» Exercise:
Print exactly the lines from the one that contains "Task: Click the Padded Insole icon" through the final line of the entries below, both included, and nothing else; omit the pictures.

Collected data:
----
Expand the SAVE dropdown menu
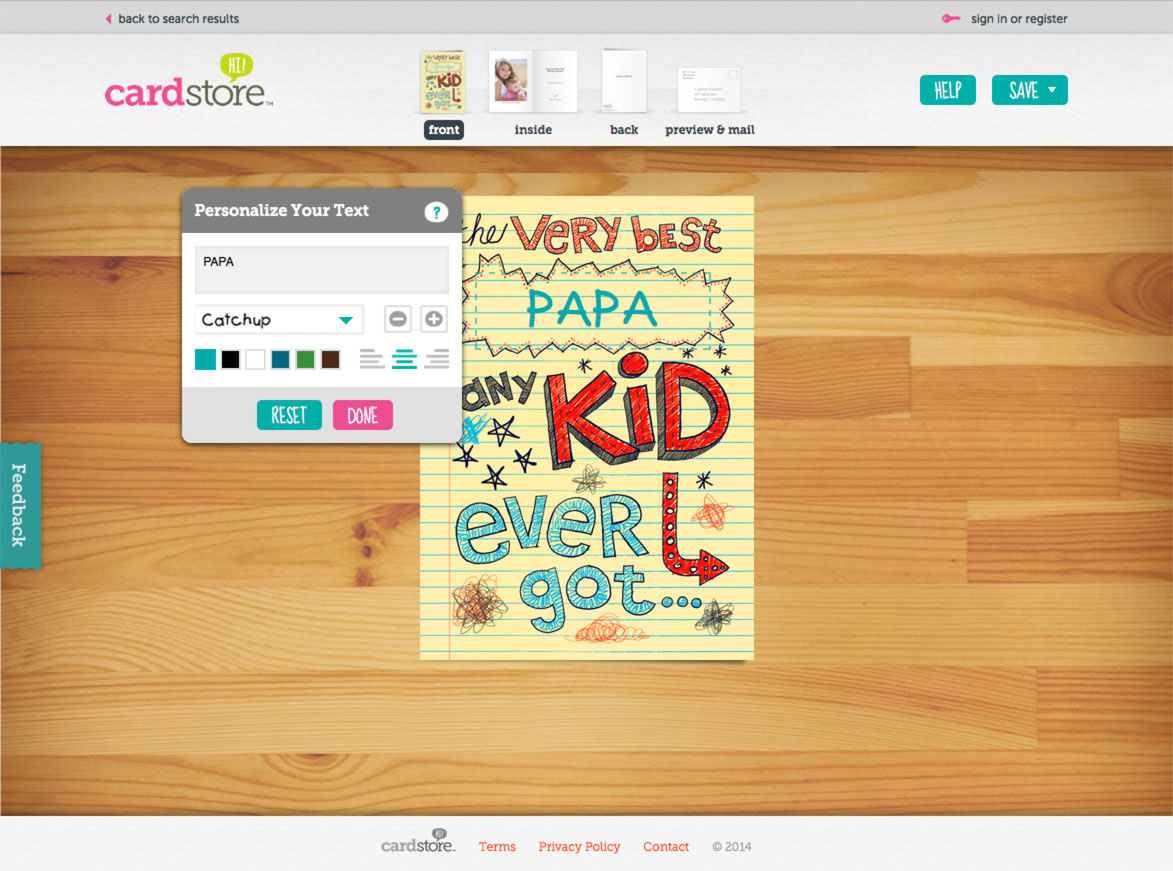The height and width of the screenshot is (871, 1173). pos(1029,89)
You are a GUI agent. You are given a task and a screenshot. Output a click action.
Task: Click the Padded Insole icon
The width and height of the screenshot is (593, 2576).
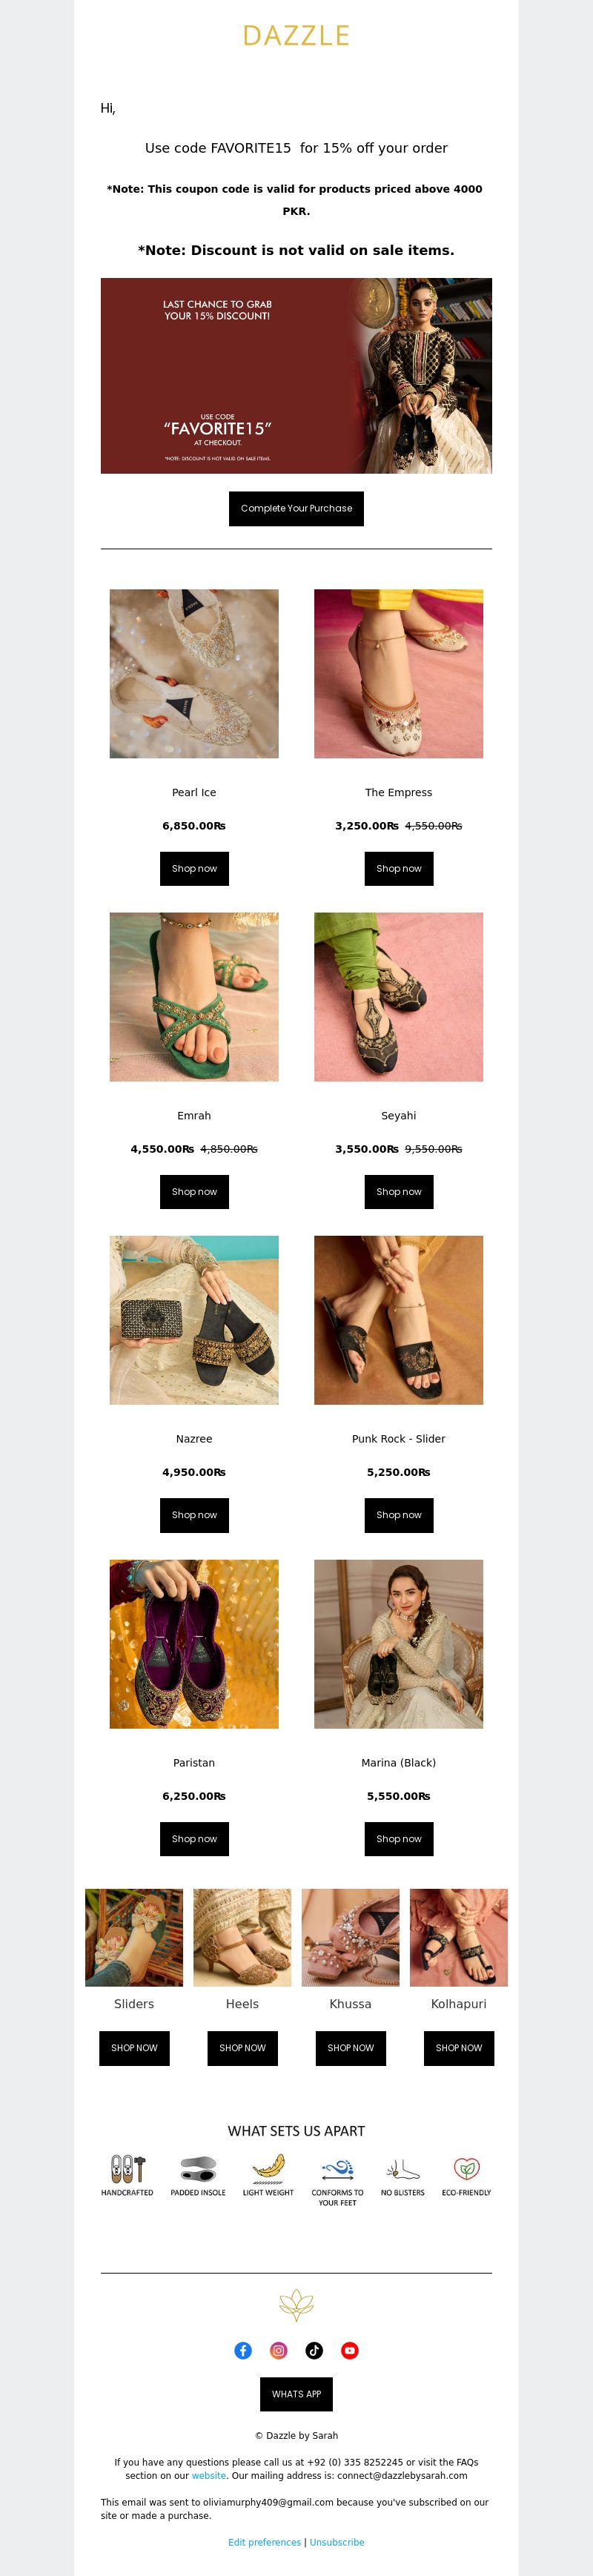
----
» Written response:
Task: Click the Padded Insole icon
The width and height of the screenshot is (593, 2576).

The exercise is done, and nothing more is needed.